Es curioso, pero me es más fácil vislumbrar posibles alternativas y desarrollos en el cine del pasado que un uso razonable, medido y con sentido en el actual, que es el que puede aprovechar este nuevo invento puesto al alcance de las multitudes. Sólo Woody Allen, el Wes Craven de Scream, Brian De Palma y cualquier día Almodóvar parecen hoy en condiciones o con disposición de sacar partido dramático (o cómico) de este artilugio. Porque normalmente el cine no es muy ágil a la hora de incorporar elementos nuevos con capacidad de modificar estructuras narrativas y procedimientos dramáticos. Pienso que podrían haberlo hecho Jean Eustache y Maurice Pialat, Marguerite Duras y François Truffaut, ya desaparecidos, o quizá lo hagan aún Leos Carax y Philippe Garrel. No quiero ni imaginar una variante con móvil del Videodrome de David Cronenberg, y eso que el “telefonino” —como con propiedad le llaman los italianos— se presta que ni pintada para sus análisis de psicopatologías contemporáneas. Buñuel, como sordo, lo hubiera detestado; sin embargo, le hubiera ayudado a saltar de un personaje a otro con la alegría con que lo hacía en El Fantasma de la Libertad.
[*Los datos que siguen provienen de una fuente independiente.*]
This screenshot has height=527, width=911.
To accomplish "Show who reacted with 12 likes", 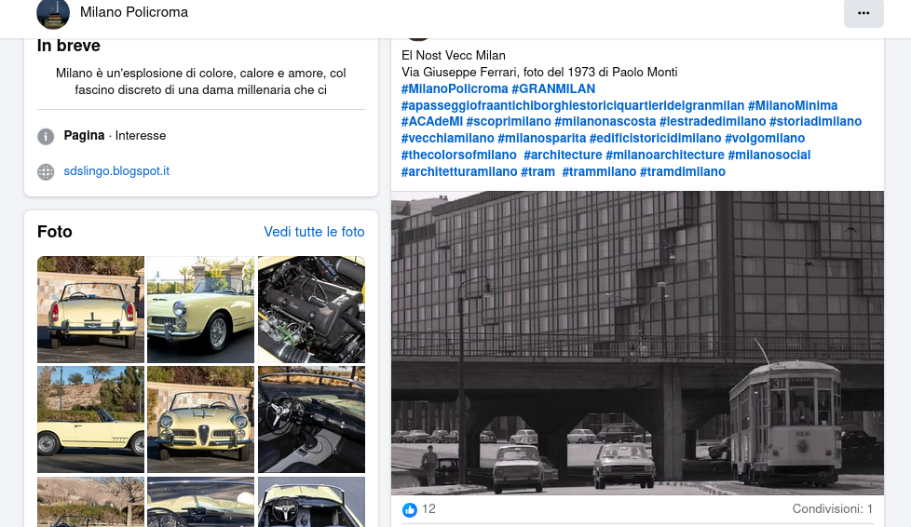I will (428, 509).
Quizá David Lynch, Quentin Tarantino y Oliver Stone, que son irrefrenablemente contemporáneos, “normalicen” su empleo en un par de películas.
Ya empiezan a quedar datadas las películas por la presencia o ausencia del móvil; dentro de poco, por mucho que sus autores puedan detestarlo, el mínimo afán (que suele ser exagerado, como se sabe) de verosimilitud superficial les obligará a contar con él, pues no será plausible que carezcan de él determinados personajes; hasta será preciso, si no deseamos que agüen el suspense o interrumpan una escena íntima e intensa, buscar alguna treta para que no funcionen (que se haya gastado la batería, que se rompa, que no haya cobertura). Corremos también el riesgo, claro, de que se convierta en un fácil recurso para enlazar espacios y personas en el momento más (in)oportuno, sin más razón que el capricho o la conveniencia del director y los guionistas, y que las películas de rutina (la inmensa mayoría) se tornen un incesante parloteo, diálogos ilustrados de gente en movimiento y que no entra nunca en contacto físico; lo que puede ser económicamente muy rentable, dicho sea de paso, y promover el abuso al que tanto se presta el artilugio.
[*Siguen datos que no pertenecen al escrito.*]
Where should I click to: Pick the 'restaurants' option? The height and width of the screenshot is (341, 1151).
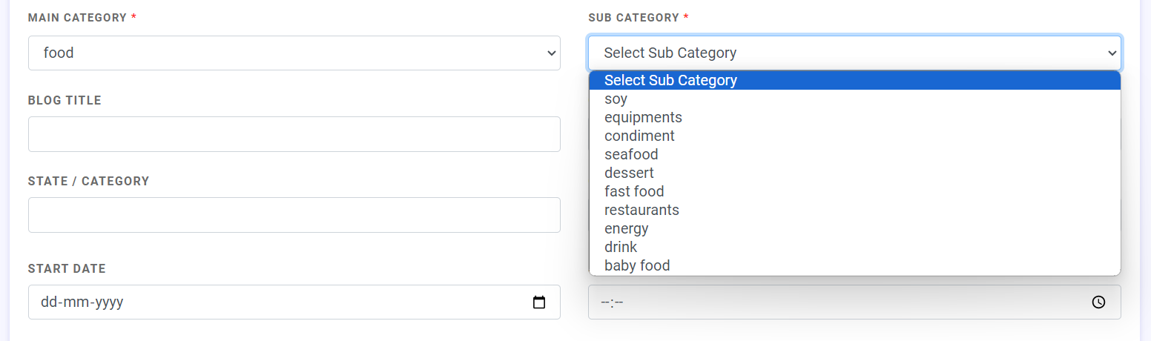click(642, 210)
Como todo, pues, puede ser útil o una comodidad, un incordio o una excusa para la falta de rigor; lo que creo indiscutible, en vista de su fulgurante proliferación y de su extensión imparable entre gente de toda edad y condición, es que introduzca un elemento nuevo, además de en la vida cotidiana, en el cine. Del que quizá algunos saquen enorme provecho y hasta nueva inspiración, mientras que otros lo vean como un apéndice que agregar al zoom, la steadycam y los efectos digitales para ir de “modernos” sin fatigar las meninges.